# Elk Rifle Question



## Gooseguy10 (Oct 10, 2006)

Not a gun guru but I know guys on here are.

Colorado elk hunting......270 short mag or 30-06?


----------



## Sasha and Abby (May 11, 2004)

You are splitting hairs. The elk will never be able to tell the difference. I killed a trainload with an old .270 Win back when I was serious about elk. A 30-30 will stone them dead too. NO GUN OR CALIBER WILL MAKE UP FOR POOR BULLET PLACEMENT.


----------



## huntin1 (Nov 14, 2003)

Agree, not enough of a difference between the two. Placing the bullet accurately, in the right spot, is more important than the caliber. Best advice is to use a rifle that you are familiar with and can shoot accurately.

huntin1


----------



## Gooseguy10 (Oct 10, 2006)

Thanks for the info.

Shot placement for elk similar to whitetail deer? Directly behind the front shoulder.


----------



## farmerj (Jun 19, 2004)

they are both cervides....


----------



## texcl (Oct 6, 2007)

personally I'd pick the most accurate of the 2 if all things were equal I'd go with the 270sm for the flatter trajectory.


----------



## 375shooter (Mar 16, 2010)

Gooseguy10 said:


> Not a gun guru but I know guys on here are.
> 
> Colorado elk hunting......270 short mag or 30-06?

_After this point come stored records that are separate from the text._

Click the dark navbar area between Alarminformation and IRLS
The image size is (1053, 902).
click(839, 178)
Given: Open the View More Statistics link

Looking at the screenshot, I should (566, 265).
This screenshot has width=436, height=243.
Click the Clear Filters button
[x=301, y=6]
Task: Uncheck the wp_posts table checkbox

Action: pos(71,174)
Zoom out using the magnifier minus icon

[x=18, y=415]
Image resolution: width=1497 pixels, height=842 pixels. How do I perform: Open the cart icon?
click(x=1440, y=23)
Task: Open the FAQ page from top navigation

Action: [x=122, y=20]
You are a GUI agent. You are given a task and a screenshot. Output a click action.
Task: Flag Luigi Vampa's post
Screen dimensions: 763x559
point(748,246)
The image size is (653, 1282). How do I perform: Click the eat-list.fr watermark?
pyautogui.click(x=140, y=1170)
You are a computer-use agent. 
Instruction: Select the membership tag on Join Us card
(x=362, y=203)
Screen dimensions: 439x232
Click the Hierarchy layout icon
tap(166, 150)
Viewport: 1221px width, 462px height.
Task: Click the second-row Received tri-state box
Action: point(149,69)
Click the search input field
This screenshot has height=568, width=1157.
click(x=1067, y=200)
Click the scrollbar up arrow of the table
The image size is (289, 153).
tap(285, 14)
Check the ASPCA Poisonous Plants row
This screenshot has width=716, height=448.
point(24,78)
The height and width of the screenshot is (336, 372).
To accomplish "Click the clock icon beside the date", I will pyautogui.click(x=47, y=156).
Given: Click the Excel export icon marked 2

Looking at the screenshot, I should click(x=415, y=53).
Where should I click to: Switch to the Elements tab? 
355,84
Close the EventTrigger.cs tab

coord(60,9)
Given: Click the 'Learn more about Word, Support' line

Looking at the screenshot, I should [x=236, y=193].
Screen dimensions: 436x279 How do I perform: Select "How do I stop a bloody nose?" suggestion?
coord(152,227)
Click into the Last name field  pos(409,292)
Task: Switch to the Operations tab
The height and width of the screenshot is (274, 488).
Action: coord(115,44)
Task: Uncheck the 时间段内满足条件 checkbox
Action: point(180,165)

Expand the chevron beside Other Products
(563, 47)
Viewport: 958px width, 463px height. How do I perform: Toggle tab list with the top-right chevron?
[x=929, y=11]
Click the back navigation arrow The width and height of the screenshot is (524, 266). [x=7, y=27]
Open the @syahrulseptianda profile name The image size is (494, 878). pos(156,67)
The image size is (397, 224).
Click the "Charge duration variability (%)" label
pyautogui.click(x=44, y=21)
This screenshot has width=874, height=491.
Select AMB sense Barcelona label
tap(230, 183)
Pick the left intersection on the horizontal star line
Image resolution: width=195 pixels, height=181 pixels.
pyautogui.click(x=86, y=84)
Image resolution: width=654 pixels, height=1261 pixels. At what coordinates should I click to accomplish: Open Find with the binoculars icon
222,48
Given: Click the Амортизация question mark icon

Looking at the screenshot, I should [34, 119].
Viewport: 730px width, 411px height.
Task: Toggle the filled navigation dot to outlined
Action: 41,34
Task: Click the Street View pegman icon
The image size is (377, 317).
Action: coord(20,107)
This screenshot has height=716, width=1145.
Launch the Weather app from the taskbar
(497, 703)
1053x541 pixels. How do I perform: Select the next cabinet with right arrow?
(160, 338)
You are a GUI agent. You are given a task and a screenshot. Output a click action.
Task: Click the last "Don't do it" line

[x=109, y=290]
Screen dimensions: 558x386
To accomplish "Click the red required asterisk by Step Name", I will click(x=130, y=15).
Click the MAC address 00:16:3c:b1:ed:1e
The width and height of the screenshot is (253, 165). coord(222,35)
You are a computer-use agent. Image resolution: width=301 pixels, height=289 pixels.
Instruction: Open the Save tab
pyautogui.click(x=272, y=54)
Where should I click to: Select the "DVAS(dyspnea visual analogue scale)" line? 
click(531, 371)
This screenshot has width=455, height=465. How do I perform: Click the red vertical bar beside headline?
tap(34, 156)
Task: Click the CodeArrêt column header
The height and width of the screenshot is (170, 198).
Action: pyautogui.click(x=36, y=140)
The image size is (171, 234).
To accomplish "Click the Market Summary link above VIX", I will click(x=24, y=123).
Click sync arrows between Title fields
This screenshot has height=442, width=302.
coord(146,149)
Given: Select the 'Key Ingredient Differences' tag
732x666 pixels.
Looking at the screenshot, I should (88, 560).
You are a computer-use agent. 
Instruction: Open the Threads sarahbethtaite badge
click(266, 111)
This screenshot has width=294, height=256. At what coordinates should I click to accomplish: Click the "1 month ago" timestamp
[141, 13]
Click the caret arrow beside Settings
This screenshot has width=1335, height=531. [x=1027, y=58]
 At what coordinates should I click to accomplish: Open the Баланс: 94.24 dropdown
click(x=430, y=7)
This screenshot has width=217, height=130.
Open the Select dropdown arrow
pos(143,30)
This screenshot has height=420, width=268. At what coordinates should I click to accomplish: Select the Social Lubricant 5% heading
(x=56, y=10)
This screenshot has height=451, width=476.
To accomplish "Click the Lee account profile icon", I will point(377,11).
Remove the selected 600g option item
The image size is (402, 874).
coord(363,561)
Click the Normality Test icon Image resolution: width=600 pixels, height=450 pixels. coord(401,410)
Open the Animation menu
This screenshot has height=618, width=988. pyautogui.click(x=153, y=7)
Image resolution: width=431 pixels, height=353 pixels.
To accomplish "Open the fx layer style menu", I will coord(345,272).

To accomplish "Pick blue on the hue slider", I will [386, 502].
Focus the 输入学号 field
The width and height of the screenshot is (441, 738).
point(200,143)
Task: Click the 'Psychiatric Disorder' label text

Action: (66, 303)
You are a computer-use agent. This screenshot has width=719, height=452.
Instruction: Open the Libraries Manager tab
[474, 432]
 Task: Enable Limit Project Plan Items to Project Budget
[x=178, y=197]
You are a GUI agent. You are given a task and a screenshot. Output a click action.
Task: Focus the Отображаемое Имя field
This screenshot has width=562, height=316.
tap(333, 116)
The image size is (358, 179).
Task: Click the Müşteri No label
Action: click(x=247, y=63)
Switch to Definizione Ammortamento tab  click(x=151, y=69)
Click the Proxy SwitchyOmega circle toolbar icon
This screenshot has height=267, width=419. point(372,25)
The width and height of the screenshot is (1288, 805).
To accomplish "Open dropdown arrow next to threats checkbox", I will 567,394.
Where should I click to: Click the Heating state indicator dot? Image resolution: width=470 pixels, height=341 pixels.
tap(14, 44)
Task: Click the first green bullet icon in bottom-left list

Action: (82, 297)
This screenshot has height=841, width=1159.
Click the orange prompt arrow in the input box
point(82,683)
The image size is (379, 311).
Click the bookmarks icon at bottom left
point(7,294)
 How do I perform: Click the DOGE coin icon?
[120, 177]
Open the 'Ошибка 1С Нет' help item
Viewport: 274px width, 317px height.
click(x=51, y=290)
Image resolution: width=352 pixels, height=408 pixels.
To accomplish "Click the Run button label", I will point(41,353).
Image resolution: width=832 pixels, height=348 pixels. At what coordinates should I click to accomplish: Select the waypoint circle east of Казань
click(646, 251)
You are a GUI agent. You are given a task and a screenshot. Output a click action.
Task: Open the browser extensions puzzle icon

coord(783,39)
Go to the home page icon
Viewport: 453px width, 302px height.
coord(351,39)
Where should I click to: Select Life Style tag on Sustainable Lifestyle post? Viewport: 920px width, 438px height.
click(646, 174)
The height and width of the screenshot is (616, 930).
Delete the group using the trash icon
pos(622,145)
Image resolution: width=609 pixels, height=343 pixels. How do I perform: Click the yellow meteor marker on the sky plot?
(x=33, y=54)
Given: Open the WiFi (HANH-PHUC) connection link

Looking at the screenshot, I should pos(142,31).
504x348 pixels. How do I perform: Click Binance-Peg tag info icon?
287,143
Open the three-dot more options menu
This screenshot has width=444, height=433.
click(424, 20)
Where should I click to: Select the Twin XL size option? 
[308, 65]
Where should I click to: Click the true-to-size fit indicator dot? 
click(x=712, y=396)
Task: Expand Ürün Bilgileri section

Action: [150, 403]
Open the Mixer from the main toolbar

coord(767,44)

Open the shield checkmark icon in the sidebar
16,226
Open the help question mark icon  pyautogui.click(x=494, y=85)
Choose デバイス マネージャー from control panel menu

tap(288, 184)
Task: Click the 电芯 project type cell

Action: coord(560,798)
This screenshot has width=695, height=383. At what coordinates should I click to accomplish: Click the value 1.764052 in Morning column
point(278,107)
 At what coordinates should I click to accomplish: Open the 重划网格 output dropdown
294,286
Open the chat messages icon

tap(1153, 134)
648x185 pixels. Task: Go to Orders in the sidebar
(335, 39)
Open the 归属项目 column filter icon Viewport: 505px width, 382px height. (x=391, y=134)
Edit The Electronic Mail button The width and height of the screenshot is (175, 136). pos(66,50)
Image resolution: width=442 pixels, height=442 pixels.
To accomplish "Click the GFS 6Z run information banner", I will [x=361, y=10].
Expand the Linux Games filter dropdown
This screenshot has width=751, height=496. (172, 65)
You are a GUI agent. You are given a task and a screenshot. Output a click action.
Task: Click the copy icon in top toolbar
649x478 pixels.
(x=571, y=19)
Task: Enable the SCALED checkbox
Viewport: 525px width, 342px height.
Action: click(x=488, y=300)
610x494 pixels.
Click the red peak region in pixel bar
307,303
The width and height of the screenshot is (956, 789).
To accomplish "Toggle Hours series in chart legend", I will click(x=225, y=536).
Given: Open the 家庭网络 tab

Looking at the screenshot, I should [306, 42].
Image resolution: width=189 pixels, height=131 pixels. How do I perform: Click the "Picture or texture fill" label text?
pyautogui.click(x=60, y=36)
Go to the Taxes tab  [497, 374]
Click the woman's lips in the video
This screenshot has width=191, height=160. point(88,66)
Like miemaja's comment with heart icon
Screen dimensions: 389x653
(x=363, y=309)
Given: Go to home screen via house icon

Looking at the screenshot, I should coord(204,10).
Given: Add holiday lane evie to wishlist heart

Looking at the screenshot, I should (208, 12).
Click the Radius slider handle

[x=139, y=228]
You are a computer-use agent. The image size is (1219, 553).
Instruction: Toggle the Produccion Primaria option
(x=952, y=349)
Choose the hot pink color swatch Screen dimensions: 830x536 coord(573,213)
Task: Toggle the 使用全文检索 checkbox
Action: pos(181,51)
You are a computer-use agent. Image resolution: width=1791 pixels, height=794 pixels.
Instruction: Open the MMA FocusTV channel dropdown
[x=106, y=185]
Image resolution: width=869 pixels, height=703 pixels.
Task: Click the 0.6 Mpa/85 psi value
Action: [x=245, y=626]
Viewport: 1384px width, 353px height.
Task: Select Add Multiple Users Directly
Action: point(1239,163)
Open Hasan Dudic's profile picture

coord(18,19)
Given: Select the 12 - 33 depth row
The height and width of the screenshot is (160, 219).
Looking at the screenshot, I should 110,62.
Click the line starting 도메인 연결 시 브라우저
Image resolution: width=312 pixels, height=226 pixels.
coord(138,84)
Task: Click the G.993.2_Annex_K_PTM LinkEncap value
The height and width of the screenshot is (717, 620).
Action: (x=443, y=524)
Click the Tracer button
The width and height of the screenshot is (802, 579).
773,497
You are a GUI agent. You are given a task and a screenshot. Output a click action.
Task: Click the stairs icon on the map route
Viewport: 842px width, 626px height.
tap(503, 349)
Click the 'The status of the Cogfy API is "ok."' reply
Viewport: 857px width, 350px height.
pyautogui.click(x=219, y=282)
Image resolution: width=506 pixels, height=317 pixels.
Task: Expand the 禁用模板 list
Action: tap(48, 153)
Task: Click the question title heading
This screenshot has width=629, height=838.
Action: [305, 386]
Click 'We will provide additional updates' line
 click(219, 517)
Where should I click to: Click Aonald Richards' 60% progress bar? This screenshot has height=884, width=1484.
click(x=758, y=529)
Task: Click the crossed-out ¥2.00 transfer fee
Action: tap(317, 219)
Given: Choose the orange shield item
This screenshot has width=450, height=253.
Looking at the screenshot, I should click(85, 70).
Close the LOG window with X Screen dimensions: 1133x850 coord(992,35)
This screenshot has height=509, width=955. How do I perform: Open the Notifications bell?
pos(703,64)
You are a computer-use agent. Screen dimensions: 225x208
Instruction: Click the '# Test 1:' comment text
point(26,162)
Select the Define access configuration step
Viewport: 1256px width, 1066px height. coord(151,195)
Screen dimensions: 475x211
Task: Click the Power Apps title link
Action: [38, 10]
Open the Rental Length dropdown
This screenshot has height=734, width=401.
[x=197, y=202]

They are both excellent elk rounds. One thing that may help you decide is that the .270 WSM has a short action while the .30-06 will have a long action. The difference is slight but is important to some people.


----------



## crosshunt (Feb 10, 2009)

I got the 270WSM and love it. its ballistics are great. the only reason i wouldnt get the 30-06 is because everybodys got one. i like to be a little different. the only bad thing about the 270wsm is the ammo is limited. not a lot of different people make the ammo and it is a little more exspensive.


----------